Der durchschnittliche US-Amerikaner schläft heute fast eine halbe Stunde weniger pro Nacht als noch 1985. 50 bis 70 Millionen Amerikaner leiden deshalb unter chronischem Schlafmangel – das ist jedoch in fast allen Industriestaaten so.

Schlafmangel hat einen negativen Einfluss auf die Produktivität und die Konzentrationsfähigkeit am Arbeits- oder Ausbildungsplatz und auf die Zufriedenheit im Berufs- und Privatleben. In einer Studie wurde nun untersucht, wie Schlafmangel das gesellschaftliche Miteinander beeinflusst. Die Idee des deutsch-amerikanischen Forschertrios: Ähnlich wie die durchschnittliche Schlafdauer ist auch in den letzten Jahrzehnten der gesellschaftliche Wille, sich an prosozialen Aktivitäten zu beteiligen, zurückgegangen – die Menschen sind also weniger motiviert, beispielsweise für wohltätige Zwecke zu spenden, Nachbarn zu helfen, ehrenamtliche Tätigkeiten zu übernehmen oder sich an Wahlen zu beteiligen. Besteht ein kausaler Zusammenhang?
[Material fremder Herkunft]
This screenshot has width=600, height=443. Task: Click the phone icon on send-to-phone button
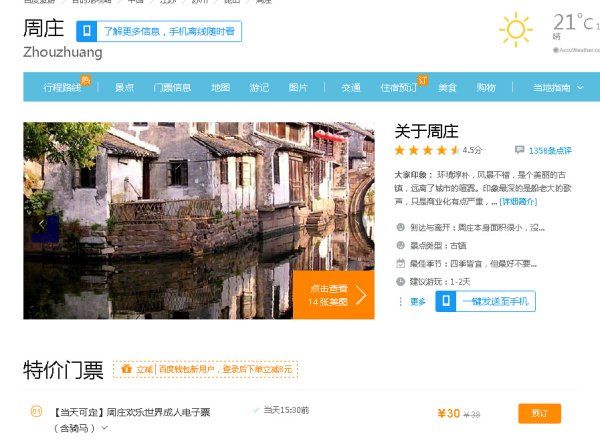pyautogui.click(x=446, y=301)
Um das herauszufinden, untersuchten die Forscher zunächst große Datensätze aus den USA und Deutschland. Allein in der Bundesrepublik konnten die Wissenschaftler Umfragen von über 20.000 Personen im Wahlalter analysieren. Die Werte korrelierten deutlich: Wer schlecht oder unzureichend lang schläft, nimmt seltener an Wahlen teil – zwischen sieben und 14 Prozentpunkten weniger. Diese Erkenntnis wurde mit Studien verglichen, die sich mit den sozialen Folgen der Zeitzonen in den USA beschäftigen. Menschen, die an den Ostgrenzen der Zeitzonen leben, schlafen im Schnitt 20 bis 25 Minuten weniger pro Tag als Personen, die an den Westgrenzen wohnen. Auch hier gilt: Wer weniger schläft, wählt weniger wahrscheinlich – die Korrelation ist mit zwei bis fünf Prozentpunkten Unterschied jedoch nicht so ausgeprägt wie im ersten Teil der Studie.
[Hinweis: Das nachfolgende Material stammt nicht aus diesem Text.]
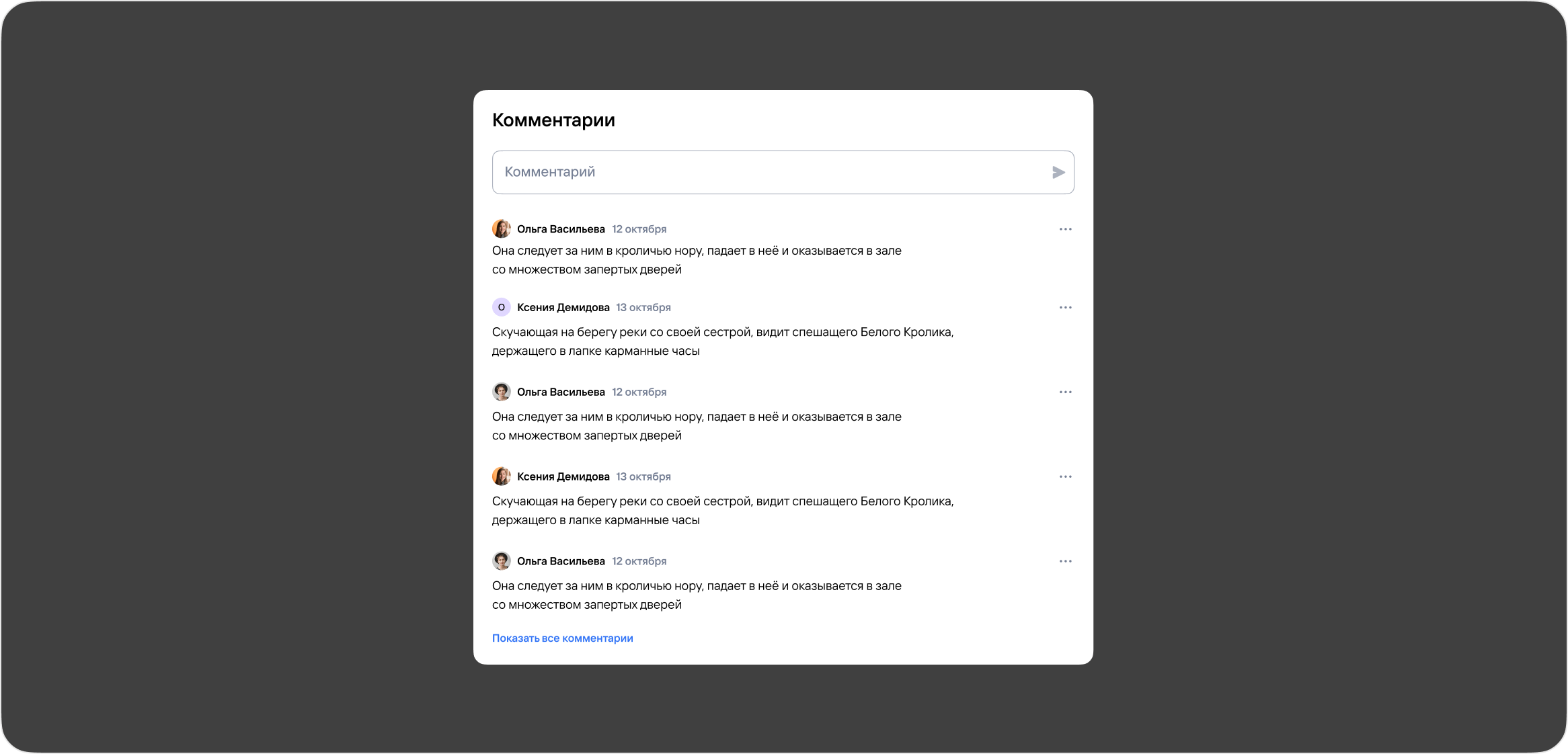Click the send arrow in comment field

pos(1058,173)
Um sicherzugehen, dass keine anderen Faktoren als Schlaf für die beobachteten Unterschiede innerhalb der Zeitzonen verantwortlich sind, führten die Wissenschaftler in einem letzten Schritt ein Experiment durch. Zwei Gruppen wurden zu unterschiedlichen Tageszeiten verschiedene Aufgaben gestellt – der einen nachts zwischen drei und fünf Uhr, der Kontrollgruppe tagsüber zwischen 14 und 16 Uhr. Im Anschluss mussten sie jeweils Fragen beantworten, die auf ihre Teilnahmebereitschaft an prosozialen Aktivitäten abzielten: Sind Sie bereit, eine Petition zur Verbesserung des Müllrecyclings in Ihrem Wohnort zu unterschreiben? Würden Sie Ihre Gehaltsprämie spenden? Zuletzt: Werden Sie an den kommenden Wahlen teilnehmen?

Die Ergebnisse bestätigen die Korrelationen aus den ersten beiden Studienteilen und weisen bereits bei kurzfristigem Schlafentzug auf einen kausalen Zusammenhang zwischen Schlafdauer und -qualität und prosozialem Verhalten hin.